■ Task details
Lines with "will": copy each one from the listing below.
*** Data for this exercise ***
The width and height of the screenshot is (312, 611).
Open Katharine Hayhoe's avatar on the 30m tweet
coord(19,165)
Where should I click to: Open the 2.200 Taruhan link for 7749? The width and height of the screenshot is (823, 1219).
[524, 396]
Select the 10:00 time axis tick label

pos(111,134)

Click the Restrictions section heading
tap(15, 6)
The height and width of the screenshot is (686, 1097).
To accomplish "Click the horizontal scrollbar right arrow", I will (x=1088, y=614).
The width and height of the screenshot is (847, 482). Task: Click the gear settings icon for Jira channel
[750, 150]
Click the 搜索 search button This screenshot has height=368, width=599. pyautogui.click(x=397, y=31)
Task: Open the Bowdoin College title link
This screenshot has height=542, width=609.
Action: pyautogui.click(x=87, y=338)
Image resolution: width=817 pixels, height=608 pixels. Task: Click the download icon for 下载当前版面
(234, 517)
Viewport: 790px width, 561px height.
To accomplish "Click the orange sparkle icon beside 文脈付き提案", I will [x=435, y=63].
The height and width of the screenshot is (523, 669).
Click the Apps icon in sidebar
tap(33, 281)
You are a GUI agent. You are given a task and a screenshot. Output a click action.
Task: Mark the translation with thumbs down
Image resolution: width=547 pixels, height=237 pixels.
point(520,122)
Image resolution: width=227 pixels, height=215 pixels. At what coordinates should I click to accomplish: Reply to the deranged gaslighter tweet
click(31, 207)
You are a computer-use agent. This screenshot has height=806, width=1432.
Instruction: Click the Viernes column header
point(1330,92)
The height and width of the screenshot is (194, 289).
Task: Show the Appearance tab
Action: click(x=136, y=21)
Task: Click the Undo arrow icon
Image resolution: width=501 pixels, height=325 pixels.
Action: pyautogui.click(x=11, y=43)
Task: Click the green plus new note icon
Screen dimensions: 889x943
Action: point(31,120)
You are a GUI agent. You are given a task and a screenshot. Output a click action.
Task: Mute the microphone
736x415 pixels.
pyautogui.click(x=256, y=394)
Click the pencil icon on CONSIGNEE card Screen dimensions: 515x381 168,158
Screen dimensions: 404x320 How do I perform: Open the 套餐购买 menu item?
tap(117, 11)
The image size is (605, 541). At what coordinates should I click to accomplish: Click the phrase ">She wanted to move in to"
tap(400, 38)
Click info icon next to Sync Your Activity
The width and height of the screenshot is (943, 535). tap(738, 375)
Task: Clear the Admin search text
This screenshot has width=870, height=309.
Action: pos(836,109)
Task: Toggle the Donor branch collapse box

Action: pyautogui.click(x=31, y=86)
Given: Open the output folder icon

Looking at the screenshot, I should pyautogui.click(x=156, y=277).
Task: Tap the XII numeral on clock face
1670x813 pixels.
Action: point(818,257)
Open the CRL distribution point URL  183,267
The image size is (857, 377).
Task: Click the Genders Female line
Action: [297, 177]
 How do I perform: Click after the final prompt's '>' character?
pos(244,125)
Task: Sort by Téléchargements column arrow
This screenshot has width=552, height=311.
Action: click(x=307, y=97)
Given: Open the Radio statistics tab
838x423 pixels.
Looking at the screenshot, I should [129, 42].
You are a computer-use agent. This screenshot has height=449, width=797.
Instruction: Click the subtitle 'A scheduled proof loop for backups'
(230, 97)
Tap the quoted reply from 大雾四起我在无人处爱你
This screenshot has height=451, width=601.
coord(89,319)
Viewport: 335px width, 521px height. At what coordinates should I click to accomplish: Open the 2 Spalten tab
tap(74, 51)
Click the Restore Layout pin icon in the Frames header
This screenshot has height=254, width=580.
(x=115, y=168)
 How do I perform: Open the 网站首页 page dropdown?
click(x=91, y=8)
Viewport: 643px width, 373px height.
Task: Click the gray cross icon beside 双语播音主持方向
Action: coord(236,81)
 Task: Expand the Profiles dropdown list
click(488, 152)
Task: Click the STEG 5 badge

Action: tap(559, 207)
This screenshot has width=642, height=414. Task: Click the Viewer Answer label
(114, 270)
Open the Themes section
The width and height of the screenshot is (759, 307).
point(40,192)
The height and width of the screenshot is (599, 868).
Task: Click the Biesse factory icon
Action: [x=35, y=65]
***
■ Written response
To accomplish "Click the horizontal scrollbar right arrow", I will (x=1088, y=614).
To accomplish "Click the orange sparkle icon beside 文脈付き提案", I will [x=435, y=63].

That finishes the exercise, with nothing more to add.